[Dataset excerpts]
───
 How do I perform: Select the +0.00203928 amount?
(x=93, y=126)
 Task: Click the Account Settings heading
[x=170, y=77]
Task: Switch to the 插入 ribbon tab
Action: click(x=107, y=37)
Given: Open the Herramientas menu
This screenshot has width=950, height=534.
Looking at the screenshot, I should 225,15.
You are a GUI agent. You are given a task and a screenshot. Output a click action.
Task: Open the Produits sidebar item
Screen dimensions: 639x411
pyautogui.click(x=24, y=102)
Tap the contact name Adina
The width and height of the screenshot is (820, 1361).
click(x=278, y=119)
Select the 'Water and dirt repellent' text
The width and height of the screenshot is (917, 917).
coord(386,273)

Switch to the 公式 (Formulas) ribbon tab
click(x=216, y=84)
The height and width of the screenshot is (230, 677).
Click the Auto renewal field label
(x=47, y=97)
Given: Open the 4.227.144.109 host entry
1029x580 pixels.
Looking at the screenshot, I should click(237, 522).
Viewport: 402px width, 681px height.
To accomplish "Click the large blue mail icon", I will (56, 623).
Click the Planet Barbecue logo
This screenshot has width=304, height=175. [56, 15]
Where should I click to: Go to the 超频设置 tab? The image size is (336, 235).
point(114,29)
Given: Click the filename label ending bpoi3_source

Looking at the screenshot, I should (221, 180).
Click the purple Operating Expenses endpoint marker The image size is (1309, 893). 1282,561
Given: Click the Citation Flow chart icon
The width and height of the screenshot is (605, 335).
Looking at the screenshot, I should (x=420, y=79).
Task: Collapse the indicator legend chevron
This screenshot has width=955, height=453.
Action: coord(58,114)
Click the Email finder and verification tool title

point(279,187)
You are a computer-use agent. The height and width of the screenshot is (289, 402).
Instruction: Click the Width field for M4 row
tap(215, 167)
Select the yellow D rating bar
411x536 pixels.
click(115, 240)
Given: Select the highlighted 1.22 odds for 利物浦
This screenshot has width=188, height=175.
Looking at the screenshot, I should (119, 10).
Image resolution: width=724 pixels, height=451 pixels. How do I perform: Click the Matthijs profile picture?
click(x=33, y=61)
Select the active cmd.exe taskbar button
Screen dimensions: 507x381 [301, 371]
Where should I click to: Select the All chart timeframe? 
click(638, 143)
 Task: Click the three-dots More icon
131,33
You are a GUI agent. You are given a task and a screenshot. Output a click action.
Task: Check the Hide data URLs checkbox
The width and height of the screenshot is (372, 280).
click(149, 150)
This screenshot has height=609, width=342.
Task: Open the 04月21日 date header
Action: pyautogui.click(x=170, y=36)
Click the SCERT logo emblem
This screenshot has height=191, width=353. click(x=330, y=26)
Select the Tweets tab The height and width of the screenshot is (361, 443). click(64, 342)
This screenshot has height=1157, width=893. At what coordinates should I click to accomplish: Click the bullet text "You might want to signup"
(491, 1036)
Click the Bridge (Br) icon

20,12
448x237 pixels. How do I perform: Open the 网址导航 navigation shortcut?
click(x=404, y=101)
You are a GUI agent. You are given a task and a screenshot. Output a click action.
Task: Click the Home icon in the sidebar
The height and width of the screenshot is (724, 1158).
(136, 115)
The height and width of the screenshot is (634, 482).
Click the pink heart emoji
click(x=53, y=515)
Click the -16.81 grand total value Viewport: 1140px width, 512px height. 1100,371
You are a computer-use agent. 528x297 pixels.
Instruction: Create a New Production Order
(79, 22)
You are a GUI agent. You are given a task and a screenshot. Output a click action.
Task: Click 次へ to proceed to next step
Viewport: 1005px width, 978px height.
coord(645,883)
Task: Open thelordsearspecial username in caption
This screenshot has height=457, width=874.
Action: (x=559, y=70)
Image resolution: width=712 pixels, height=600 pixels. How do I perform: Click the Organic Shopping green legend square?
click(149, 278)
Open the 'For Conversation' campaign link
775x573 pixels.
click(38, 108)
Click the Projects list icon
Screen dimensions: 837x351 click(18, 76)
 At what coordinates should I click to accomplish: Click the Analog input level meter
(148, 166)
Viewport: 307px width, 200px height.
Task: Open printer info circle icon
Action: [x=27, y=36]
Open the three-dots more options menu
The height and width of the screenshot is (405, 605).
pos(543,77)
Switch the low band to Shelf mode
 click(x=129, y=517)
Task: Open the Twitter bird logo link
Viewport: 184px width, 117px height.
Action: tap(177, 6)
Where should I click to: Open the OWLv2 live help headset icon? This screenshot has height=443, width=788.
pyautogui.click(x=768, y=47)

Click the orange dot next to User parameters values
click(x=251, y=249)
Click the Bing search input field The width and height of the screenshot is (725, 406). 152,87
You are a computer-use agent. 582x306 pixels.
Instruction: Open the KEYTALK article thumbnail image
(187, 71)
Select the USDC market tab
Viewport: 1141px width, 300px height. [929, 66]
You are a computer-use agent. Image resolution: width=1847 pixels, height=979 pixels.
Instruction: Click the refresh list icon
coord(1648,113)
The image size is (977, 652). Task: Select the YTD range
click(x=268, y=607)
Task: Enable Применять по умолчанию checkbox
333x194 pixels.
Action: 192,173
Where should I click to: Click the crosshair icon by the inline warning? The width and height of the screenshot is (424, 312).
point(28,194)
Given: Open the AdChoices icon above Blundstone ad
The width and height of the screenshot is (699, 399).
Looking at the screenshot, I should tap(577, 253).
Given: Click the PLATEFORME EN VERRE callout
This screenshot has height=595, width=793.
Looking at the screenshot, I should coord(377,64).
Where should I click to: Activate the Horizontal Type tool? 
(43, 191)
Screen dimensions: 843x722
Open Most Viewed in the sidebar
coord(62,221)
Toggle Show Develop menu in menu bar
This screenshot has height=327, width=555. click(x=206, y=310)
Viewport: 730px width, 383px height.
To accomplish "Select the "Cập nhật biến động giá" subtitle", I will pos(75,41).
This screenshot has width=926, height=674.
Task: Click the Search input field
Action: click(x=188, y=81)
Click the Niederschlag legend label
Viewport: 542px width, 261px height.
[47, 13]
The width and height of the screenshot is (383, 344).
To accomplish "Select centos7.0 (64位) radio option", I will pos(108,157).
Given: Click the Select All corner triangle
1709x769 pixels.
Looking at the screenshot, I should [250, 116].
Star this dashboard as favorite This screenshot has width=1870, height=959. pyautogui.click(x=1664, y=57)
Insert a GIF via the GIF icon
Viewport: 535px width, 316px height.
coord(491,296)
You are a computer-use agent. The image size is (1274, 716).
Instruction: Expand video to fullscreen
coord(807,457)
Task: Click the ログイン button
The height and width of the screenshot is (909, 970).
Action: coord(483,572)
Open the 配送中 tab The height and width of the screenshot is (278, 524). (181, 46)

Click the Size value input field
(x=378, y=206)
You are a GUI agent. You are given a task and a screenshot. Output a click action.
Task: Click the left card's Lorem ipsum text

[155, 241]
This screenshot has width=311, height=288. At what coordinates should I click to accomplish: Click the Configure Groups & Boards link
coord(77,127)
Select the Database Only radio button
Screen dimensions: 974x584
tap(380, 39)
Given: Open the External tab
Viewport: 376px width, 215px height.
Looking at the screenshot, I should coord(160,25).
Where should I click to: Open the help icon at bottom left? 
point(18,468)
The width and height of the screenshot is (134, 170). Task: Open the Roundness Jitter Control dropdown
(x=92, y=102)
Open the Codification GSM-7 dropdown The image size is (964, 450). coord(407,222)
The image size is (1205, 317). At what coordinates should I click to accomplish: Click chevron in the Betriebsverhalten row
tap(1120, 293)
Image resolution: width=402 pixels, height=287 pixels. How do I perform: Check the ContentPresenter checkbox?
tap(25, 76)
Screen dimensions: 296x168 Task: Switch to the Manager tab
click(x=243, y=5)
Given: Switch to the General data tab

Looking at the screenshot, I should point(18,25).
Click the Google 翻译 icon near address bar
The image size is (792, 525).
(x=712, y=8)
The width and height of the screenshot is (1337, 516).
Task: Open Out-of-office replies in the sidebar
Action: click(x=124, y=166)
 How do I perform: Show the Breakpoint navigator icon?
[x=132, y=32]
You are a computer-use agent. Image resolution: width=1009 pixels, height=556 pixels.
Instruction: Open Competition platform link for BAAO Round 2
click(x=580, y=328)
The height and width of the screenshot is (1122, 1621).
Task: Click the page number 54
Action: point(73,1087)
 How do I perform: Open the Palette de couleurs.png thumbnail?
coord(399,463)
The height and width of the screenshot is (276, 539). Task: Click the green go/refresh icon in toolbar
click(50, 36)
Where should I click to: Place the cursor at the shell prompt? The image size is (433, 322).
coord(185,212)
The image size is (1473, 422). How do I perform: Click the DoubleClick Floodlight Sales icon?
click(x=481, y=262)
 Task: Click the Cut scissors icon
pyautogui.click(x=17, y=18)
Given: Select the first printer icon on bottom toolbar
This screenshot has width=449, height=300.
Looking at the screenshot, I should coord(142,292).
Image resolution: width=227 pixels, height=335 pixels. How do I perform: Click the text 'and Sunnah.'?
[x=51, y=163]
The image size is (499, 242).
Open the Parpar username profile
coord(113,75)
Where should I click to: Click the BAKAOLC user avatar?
───
Going through the entries above, count the lines that have the word "radio" and state that count alone.

RESULT FOR THIS TASK: 2